Grossesse : le réchauffement climatique augmente le risque de morbidité maternelle

Les étés sont de plus en plus chauds et les canicules de plus en plus longues. Quand les thermomètres s’affolent, les vagues de chaleur mettent à rude épreuve la santé de l’organisme, en particulier des populations les plus vulnérables comme les personnes âgées, les bébés, les enfants et les femmes enceintes. L’impact du réchauffement climatique sur ces dernières est l’objet de plus en plus d’études.
Chaleur et grossesse : un risque d’accouchement précoce
En 2019, par exemple, une étude parue dans Nature Climate Change a conclu que l’exposition aux fortes chaleurs était associée à des grossesses plus courtes chez les femmes américaines, et cette corrélation était encore plus observée chez les femmes issues de milieux modestes et vivant dans des régions peu habituées aux températures élevées.
Ce lien entre la chaleur et le risque de naissance précoce n’était pas clairement expliqué, les chercheurs émettant plusieurs conjectures comme un stress cardiovasculaire induit par la chaleur, le manque de sommeil ou encore une augmentation du taux d’ocytocine, l’hormone sécrétée lors de l’accouchement.
Quand les pics de chaleur mettent en danger les femmes enceintes
Si les conséquences de la dérégulation climatique influent sur la grossesse, les femmes enceintes ne seraient pas épargnées. Dans une nouvelle étude, des chercheurs de l’Université de Californie, aidés par des homologues de Beijing (Chine) et du Kaiser Permanente Southern California (Etats-Unis) pointent du doigt un autre risque lié à la confrontation aux chaleurs extrêmes. Les femmes enceintes courraient un risque plus élevé de complications potentiellement mortelles pendant la grossesse et l’accouchement.
Pour arriver à ces conclusions, l’équipe sino-américaine a passé au tamis les données de 403 000 grossesses sur une longue période portant de 2008 à 2018, les scientifiques ont constaté que l’exposition aux fortes chaleurs était associée à un risque accru de morbidité maternelle sévère.
Pour leurs travaux, parus dans le Journal of the American Medical Association, les chercheurs ont examiné les données de température de la période étudiée.
Un risque accru de 27 % de morbidité maternelle grave
Ils ont ensuite utilisé la température maximale quotidienne pour calculer le nombre de jours de chaleur, auxquels les femmes enceintes ont été exposées tout au long de leur grossesse, en les répartissant par trimestre.
Leur analyse a permis de mettre en évidence une association significative entre l'exposition à court et à long terme (habituellement définie comme 30 jours ou plus) aux fortes chaleurs pendant la grossesse et la morbidité maternelle sévère. Plus précisément, la chaleur extrême augmentait de 27 % ce risque pendant toute la durée de la grossesse ou au cours du troisième trimestre de grossesse.
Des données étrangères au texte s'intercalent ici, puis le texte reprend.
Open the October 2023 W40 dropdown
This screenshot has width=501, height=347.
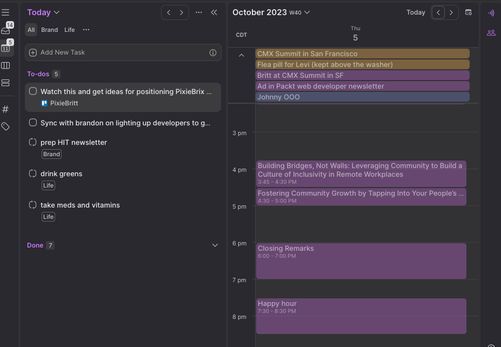click(271, 12)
De plus, les fortes températures seraient délétères lors de la dernière semaine de gestation en exposant à un risque accru de complications mortelles à l'accouchement.
Un risque plus important chez les femmes enceintes au statut socio-économique modeste
Autre constat fait par les chercheurs, les femmes enceintes ayant un faible niveau d'éducation présentaient un risque plus élevé de morbidité maternelle grave liée à la chaleur. Une observation qui pourrait s’expliquer par une moindre prise de conscience du risque induit par la chaleur sur la grossesse, supposent les chercheurs.
La morbidité maternelle sévère est définie par l’Organisation mondiale de la Santé comme "la survenue, pendant la grossesse, l’accouchement ou dans les 42 jours suivant la délivrance, d’un état pathologique mettant en jeu le pronostic vital maternel mais avec survie de la patiente". Ces cas de mortalité maternelle évités de justesse englobent l’arrêt cardiaque, l’insuffisance cardiaque, la septicémie, l’hypertension artérielle pendant la grossesse (pré éclampsie, éclampsie).
Chaleur et grossesse : une relation à approfondir
"Notre observation de résultats de santé plus défavorables chez les femmes ayant un statut socio-économique inférieur peut refléter les impacts plus larges des problèmes d'injustice sociale persistants et omniprésents, y compris des niveaux d'exposition défavorables plus élevés, plus de facteurs de stress cumulatifs, plus de conditions de santé sous-jacentes, et le manque de ressources et d'opportunités parmi ces populations vulnérables", écrivent les chercheurs dans l’étude.
Cette étude apporte de nouvelles pistes de compréhension concernant l’impact du réchauffement climatique sur les femmes enceintes, qui devraient permettre d’œuvrer à des stratégies de prévention plus efficaces auprès du public concerné.
De leur côté, les chercheurs envisagent d’aller plus loin en étudiant dans de prochains travaux, les répercussions d’autres paramètres liés au changement climatique sur les femmes enceintes, telles que la fumée des feux de forêt.